Le cortège avait emprunté une avenue à contresens, pratique autorisée pour les escortes ministérielles, selon une source policière. Le jeune homme renversé avait des écouteurs sur les oreilles, ce qui laisse penser qu'il n'aurait rien entendu venir. Le convoi roulait à "faible allure", selon une source policière. Nadine Morano a précisé que le cortège la conduisait à l'aéroport militaire de Villacoublay dans le cadre d'un déplacement avec le Premier ministre. Selon la ministre, "les escortes de motards font partie de la sécurité, de la réglementation."
Une enquête a été confiée au service du traitement judiciaire des accidents.
« Ils foncent parce qu’ils sont partis trop tard »
Pascal Pennec est rédacteur en chef adjoint à Autoplus. Les journalistes du magazine ont fait plusieurs enquêtes sur ces cortèges officiels. Ils ont comptabilisé bon nombre de petits arrangements avec le code de la route. Pour lui, il y a des améliorations ces dernières années, mais les dérives sont nombreuses : « On invoque souvent un problème de sécurité ; c’est vrai qu’à partir du moment où une voiture est arrêtée, elle peut devenir une cible. En même temps, il y a des abus manifestes. Dès qu’on se trouve sur un trajet qui mène à un aéroport, que ce soit Villacoublay ou Orly, on assiste à des débordements permanents de gyrophares, de voitures qui doublent n’importe comment ; et c’est ce qui s’est passé dans le cas de madame Morano. Ces gens-là foncent parce qu’ils sont partis trop tard et qu’on les attend pour prendre cet avion. Ce sont clairement des abus. En partant 5 minutes plus tôt, comme tout le monde, ils arriveraient à l’heure. Rien ne justifie qu’ils puissent rouler à 150 km/h dans un tunnel parisien par exemple, comme on l’a vu si souvent ».
« Des ministres grisés par ces signes extérieurs du pouvoir »

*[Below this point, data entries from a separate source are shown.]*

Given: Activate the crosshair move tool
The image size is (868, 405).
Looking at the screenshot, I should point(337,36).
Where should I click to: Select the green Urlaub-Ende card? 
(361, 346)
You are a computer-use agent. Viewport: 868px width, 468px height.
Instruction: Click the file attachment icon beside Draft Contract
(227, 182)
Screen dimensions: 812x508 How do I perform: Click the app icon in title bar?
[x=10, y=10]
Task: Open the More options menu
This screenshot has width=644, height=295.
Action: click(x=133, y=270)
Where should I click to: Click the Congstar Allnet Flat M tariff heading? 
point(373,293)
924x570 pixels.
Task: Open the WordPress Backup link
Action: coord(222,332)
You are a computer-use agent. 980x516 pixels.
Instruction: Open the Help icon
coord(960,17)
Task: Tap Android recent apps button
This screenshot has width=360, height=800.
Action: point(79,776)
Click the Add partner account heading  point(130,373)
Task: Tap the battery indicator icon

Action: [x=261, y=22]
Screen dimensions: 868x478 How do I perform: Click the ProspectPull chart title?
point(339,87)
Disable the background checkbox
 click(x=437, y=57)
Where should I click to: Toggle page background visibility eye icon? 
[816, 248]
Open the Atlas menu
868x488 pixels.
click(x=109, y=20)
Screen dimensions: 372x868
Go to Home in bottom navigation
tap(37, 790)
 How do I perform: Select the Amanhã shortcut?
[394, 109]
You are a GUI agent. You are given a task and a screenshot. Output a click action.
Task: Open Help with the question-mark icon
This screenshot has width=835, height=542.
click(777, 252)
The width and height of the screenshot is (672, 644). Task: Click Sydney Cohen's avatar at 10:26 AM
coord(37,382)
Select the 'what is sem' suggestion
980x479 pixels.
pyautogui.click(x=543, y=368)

Chantal Perrichon, présidente de la Ligue contre la violence routière, fustige les escortes de personnalités : « S’il n’y a aucun caractère d’urgence, il faut bien sûr les interdire. Ces escortes prennent des risques, ne respectent pas le code de la route et mettent donc les gens et eux-mêmes en danger. Les ministres en place sont quelques fois grisés par ces signes extérieurs du pouvoir et ils peuvent utiliser ces escortes à mauvais escient. Il faut donc que des consignes leur soient données, car il est loin le temps des privilèges, où le seigneur écartait de sa route tous les manants qui le gênaient ».
« Ça ne me choque pas »
Bruno Beschizza, secrétaire national de l'UMP, tente lui de défendre ces "privilèges" : « La nature des fonctions ministérielles fait que ces escortes sont nécessaires. Si on en prend une pour rejoindre un avion officiel où plusieurs ministres doivent se rendre très rapidement à une réunion programmée, parce que leur journée fait que… ça ne me choque pas ».
Jacques Chirac avait annoncé, après son élection en 1995, que les sirènes et les gyrophares seraient supprimés sur les véhicules des ministres, et que les voitures officielles s'arrêteraient au feu rouge. Cela aura duré très peu de temps. Rappelons que commettre un excès de vitesse, brûler un feu, c'est autorisé, mais uniquement en cas de mission d'urgence, avec utilisation d'avertisseurs lumineux et sonores et sans mettre la vie d'autrui en danger.